ObamaCare and American Resurgence: Holman Jenkins

http://online.wsj.com/articles/holman-jenkins-obamacare-and-american-decline-1410911608

America needs a change of direction domestically to cope with a dangerous and disorderly world.

The reports of Darrell Issa’s House Oversight and Government Reform Committee are a clinic on how government is really run. The latest on ObamaCare is no exception.

We see Chet Burrell, head of Maryland insurer CareFirst, emailing in alarm last April to White House aide Valerie Jarrett. The administration had just publicly stated its “risk corridor” plan would be revenue neutral—i.e., no extra taxpayer dollars would be available to cover insurer losses.

We see Mr. Burrell warning that sticking with this plan would mean politically “an unwelcome surprise,” namely premium hikes of 20% or more later this year as ObamaCare policies come up for renewal.
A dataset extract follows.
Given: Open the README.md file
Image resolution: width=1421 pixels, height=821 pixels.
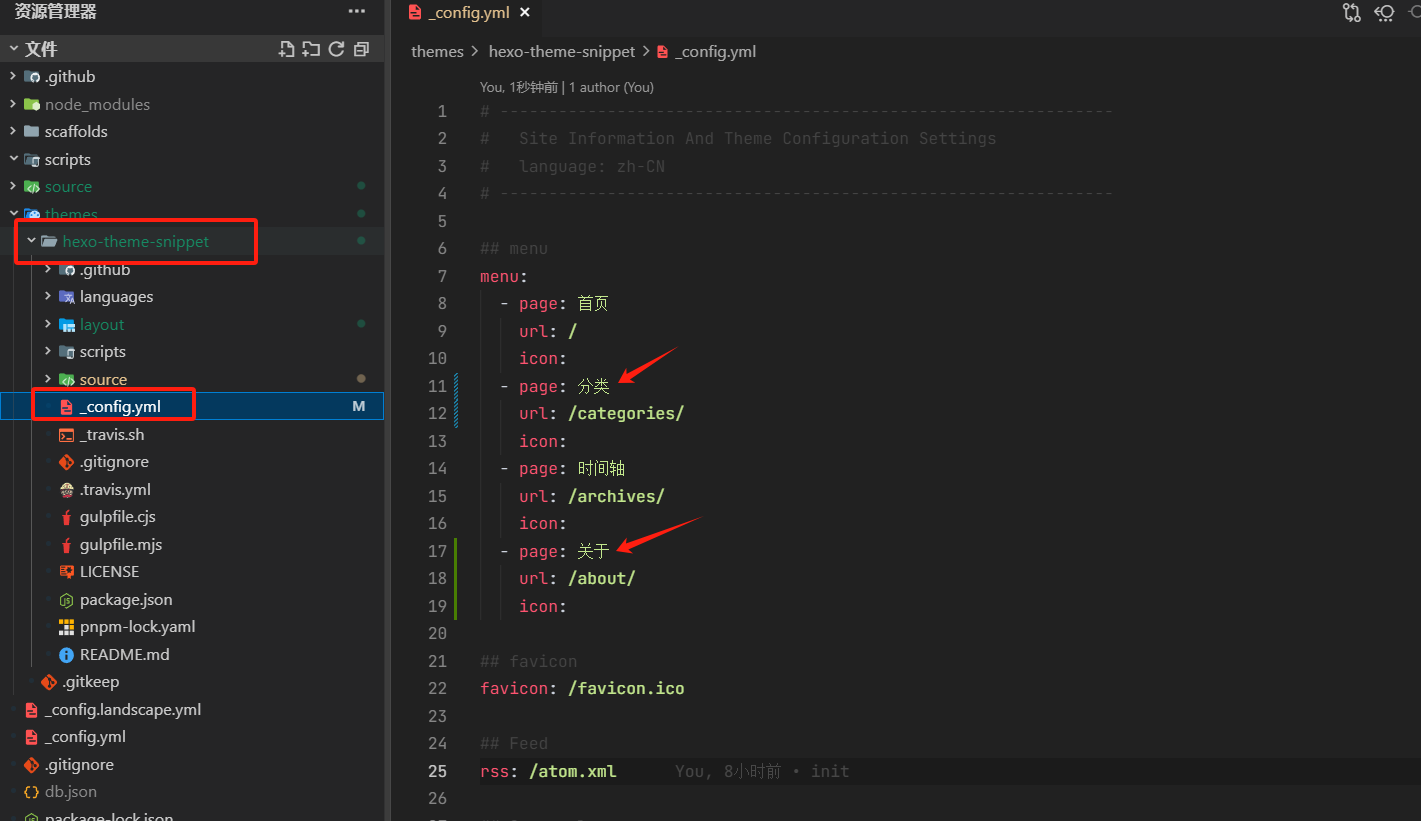Looking at the screenshot, I should [124, 655].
We see Ms. Jarrett emailing back in concern. We see her later assuring Mr. Burrell that insurers would get 80% of what they sought. After another program tweak in May, the figure would be closer to 100%.

Sure enough, this week came the fallout. Bob Laszewski, a policy wonk and former insurance executive whose bloggings are closely followed in the ObamaCare debate, writes that the administration has succeeded in temporarily suppressing incipient ObamaCare price hikes, contributing to an illusion of sustainability. He suggests that some insurers might even slash rates to “grab market share because they have nothing to lose with the now unlimited ObamaCare reinsurance program covering their losses.”

The non-surprise revealed here is that ObamaCare turns out to be just another subsidy program, throwing money at health care. In economics, you can’t subsidize everybody but we’re trying: 50 million Americans get help from Medicare, 65 million from Medicaid, nine million from the Department of Veterans Affairs, seven million (and counting) from ObamaCare, and a whopping 149 million from the giant tax handout for employer-provided health insurance.

Much of this money (which will total about $1.3 trillion in 2014) is shoveled out regardless of need, driving up prices and spurring production of services of dubious value. The spending is less effective at improving the nation’s health. An “Affordable Care Act” worth its title would have gotten us off this kamikaze mission. It didn’t.

Then there’s Halbig v. Burwell . This is the latest legal threat to ObamaCare’s improvisational unfolding. At issue is whether the words in the law mean anything—i.e., whether Congress in fact authorized the subsidies the administration has been doling out to users of the federally run (as opposed to state-run) health-care exchanges.

A cosmic test of any administration is whether it can escape town before its misplaced priorities catch up with it. An obvious Halbig solution would be for Congress simply to clarify what the words mean—except the House is now controlled by a party not a single member of which voted for ObamaCare.

The president, meanwhile, is weakened by a deteriorating world situation while he focused on “nation building at home”—by which he meant ObamaCare. He is weakened by U.S. companies accelerating their flight abroad from an unreformed U.S. tax system—because the only reform Mr. Obama was interested in was ObamaCare.

What will the president’s legacy be if not ObamaCare? A fracking boom he had nothing to do with? His threadbare claim to have rescued the economy from the 2008 meltdown?

ObamaCare has become his Ukraine. It cost his party control of Congress. It might have cost him re-election if Republicans hadn’t nominated somebody who reminded Americans of everything they hate about Wall Street. It barely squeaked past the Supreme Court. It got him sued by the House speaker. It has required ever-more flagrantly lawless exercises of executive power. Even the IRS scandal has its roots in ObamaCare—recall that Lois Lerner was allegedly tasked with suppressing tea party activity in the runup to 2012.

Halbig, which remains to be adjudicated by the appeals system, may be a very big deal for the administration (to modify Joe Biden‘s phrase). But it’s not a big deal for health-care reform, the unstarted work of closing the gap between cost and benefit so the U.S. can avoid bankrupting itself. Suddenly luminous is the true historical significance of ObamaCare: A left-liberal president, in the backwash of a global economic crisis that he could plausibly blame on Wall Street, could not get a “public option” through an all-Democratic Congress.

The high tide for single payer has come and gone in America. The action now moves permanently to the challenge of paying for existing welfare programs, not creating new ones.

This connects to another Obama legacy, a more dangerous and disorderly world. A world in which America needs to tighten up and toughen up. A world in which rising powers (e.g., China) no longer can be expected to finance endless American deficits so Americans can spend somebody else’s money on health care. Election 2016 can’t come fast enough for an America that needs a radical change of direction to cope with a changing world.